How to Clean Clams in Just 4 Easy Steps

Learn how to clean fresh clams and pick the best ones for classic dishes, including linguine with clams and clam chowder.

Clams with cleaning supplies on parchment paper
Credit:

Grant Webster

Learning how to clean clams before cooking—steamed garlic-butter clams, anyone?—is easier than you think. If you can scrub, tap, soak, and drain them, then you’re set to make clam chowder and other classic recipes.

Here’s how to clean clams to get the sand and grit off them.

Credit:

Grant Webster

How to Choose Fresh, Live Clams

Clams are bivalve mollusks found in varying sizes and varieties in coastal regions. The most popular are hard clams, which include little neck clams.

Like mussels and oysters, clams are sold live, with tightly closed shells to guarantee freshness. Avoid any clams that have broken or cracked shells. Refrigerate live clams, covered with a moist cloth, in an open container up to two days.

Credit:

Grant Webster

Test Kitchen Tip

Razor clams require a different kind of cleaning than hard clams, which is described here.

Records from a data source
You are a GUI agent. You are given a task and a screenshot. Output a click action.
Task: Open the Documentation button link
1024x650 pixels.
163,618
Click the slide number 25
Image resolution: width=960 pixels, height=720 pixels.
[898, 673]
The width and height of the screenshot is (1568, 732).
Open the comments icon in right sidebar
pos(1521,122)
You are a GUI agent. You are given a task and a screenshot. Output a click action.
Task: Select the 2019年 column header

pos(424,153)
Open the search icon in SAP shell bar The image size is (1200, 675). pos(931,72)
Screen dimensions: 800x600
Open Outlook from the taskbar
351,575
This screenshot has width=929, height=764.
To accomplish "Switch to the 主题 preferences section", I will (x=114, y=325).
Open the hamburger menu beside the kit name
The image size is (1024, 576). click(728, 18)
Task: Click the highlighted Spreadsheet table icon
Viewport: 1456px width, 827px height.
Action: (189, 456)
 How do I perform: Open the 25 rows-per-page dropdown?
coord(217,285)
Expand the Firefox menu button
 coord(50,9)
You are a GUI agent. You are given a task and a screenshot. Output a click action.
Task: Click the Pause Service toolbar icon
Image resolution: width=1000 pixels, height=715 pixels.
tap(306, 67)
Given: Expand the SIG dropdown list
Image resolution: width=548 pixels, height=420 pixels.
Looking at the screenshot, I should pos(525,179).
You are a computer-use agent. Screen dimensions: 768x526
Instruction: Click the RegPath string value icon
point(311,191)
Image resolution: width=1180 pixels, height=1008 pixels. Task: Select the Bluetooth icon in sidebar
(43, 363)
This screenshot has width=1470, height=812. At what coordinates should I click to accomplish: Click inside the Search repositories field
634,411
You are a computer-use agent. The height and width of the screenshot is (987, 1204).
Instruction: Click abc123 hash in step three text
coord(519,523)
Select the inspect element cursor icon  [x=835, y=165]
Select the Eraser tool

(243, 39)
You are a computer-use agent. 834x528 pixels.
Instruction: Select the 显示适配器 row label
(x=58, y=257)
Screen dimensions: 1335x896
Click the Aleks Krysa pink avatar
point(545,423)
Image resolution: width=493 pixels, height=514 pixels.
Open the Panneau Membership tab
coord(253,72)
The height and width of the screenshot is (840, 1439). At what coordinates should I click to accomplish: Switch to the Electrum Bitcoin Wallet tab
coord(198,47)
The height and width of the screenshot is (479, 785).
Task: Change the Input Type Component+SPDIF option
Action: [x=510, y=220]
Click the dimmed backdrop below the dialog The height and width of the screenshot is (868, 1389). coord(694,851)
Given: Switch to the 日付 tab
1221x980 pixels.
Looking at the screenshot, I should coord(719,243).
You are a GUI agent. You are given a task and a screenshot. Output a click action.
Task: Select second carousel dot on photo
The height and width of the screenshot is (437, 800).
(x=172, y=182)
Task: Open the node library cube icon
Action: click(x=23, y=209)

**Set problem 1**: According to the clam-cleaning article, how long can live clams be kept in the refrigerator?
**Set problem 2**: Copy the passage of the clam-cleaning article starting with "Here’s how to" and going on through "little neck clams.".

**Task answer 1**: Up to two days, covered with a moist cloth in an open container.

**Task answer 2**:
Here’s how to clean clams to get the sand and grit off them.

Credit:

Grant Webster

How to Choose Fresh, Live Clams

Clams are bivalve mollusks found in varying sizes and varieties in coastal regions. The most popular are hard clams, which include little neck clams.